A multibeam antenna device as set forth in Claim 12, and wherein:
each antenna element is such that:
first array antenna comprising N vertically arrayed radiators (where N is an integer equal to or greater than 2) and second array antenna with approximately the same constitution as this first array antenna, are arranged so as to be adjacent to one another;
each array antenna is divided into M blocks (where M is an integer such that 2≦ M ≦ N );
a plurality of hybrid circuits is provided, and these hybrid circuits each contain a first and a second antenna-side terminal and a first and a second base station-side terminal, and have directional coupling characteristics such that the respective signals at the base station-side terminals of the hybrid circuit become 90° out-of-phase signals at the two antenna-side terminals of the hybrid circuit;
there are provided a plurality of first phase shifters, a plurality of second phase shifters, and first and second power dividers which respectively have a plurality of terminals on the antenna side and one terminal on the base station side;
horizontally adjacent radiators of the first and second array antennas are respectively connected to the first and second antenna-side terminals of the corresponding hybrid circuit;
the first base station-side terminals of the hybrid circuits pertaining to the same block are joined together and then connected via a first phase shifter to the first power divider, and the second base station-side terminals of the hybrid circuits pertaining to the same block are joined together and then connected via a second phase shifter to the second power divider.

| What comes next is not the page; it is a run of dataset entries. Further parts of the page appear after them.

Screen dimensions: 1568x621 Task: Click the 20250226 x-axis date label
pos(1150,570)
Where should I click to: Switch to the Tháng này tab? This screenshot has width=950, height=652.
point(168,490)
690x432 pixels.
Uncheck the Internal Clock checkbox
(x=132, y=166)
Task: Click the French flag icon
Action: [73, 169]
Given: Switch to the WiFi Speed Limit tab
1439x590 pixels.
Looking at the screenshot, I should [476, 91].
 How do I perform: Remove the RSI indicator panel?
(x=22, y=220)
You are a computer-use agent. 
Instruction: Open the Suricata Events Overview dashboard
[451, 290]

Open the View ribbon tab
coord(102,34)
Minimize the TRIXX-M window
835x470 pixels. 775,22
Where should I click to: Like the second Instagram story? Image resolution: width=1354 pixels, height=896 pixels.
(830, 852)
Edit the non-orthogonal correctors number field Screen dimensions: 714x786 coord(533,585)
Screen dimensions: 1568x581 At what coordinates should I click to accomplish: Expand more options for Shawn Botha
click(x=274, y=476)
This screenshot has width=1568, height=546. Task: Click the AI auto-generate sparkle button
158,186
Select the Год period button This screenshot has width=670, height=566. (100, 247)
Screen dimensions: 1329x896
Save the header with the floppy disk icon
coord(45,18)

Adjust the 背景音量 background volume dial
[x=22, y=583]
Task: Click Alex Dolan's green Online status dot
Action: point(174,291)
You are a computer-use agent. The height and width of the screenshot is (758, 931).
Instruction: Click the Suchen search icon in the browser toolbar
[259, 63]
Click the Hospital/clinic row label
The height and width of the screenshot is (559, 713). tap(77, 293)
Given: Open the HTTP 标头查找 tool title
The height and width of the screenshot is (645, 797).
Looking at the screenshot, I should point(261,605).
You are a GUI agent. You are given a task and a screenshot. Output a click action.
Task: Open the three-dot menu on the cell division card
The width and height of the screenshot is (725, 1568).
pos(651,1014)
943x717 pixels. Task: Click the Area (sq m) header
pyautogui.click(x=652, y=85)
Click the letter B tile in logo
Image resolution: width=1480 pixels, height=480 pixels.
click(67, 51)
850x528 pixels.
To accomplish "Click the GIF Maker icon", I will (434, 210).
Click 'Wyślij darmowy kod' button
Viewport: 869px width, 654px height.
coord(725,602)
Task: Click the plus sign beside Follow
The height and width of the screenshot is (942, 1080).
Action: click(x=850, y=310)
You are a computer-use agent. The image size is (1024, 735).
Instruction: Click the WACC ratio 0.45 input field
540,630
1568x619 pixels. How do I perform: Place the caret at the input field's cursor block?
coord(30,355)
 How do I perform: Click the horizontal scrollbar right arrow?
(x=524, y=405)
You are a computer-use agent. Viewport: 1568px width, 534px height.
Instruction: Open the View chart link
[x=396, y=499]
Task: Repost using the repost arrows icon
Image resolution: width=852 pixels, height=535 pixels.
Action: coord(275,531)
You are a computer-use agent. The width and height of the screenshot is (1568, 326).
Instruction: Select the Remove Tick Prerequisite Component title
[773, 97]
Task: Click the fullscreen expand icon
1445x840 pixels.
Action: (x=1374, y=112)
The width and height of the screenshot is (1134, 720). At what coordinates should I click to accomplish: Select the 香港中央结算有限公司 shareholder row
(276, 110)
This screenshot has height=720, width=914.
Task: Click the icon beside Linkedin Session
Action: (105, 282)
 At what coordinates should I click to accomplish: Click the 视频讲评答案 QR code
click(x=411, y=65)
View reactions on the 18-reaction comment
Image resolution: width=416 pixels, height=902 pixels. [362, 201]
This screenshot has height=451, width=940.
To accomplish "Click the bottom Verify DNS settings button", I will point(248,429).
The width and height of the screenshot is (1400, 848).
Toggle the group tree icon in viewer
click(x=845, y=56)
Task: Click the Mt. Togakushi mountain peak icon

A multibeam antenna device as set forth in Claim 12, and wherein:
each antenna element is such that:
first array antenna comprising N vertically arrayed radiators (where N is an integer equal to or greater than 2), and second array antenna with approximately the same constitution as this first array antenna, are arranged so as to be adjacent to one another;
each array antenna is divided into M blocks (where M is an integer such that 2≦ M ≦ N );
a plurality of hybrid circuits is provided, and these hybrid circuits each contain a first and a second antenna-side terminal and a first and a second base station-side terminal, and have directional coupling characteristics such that the respective signals at these base station-side terminals become 90° out-of-phase signals at the two antenna-side terminals;
there are' provided a plural number M of first phase shifters, a plural number M of second phase shifters, first and second power dividers which respectively have a plurality of terminals on the antenna side and one terminal on the base station side, and M third and M fourth power dividers which respectively have a plurality of terminals on the antenna side and one terminal on the base station side;
the first and second antenna-side terminals of each hybrid circuit are connected respectively to the two corresponding horizontally adjacent radiators of the first and second array antennas;
the first base station-side terminals of the hybrid circuits pertaining to the same block are respectively connected to the antenna-side terminals of a third power divider, while the second base station-side terminals are respectively connected to the antenna-side terminals of a fourth power divider;
the base station-side terminals of these third and fourth power dividers are respectively connected via first and second phase shifters to the first and second power dividers.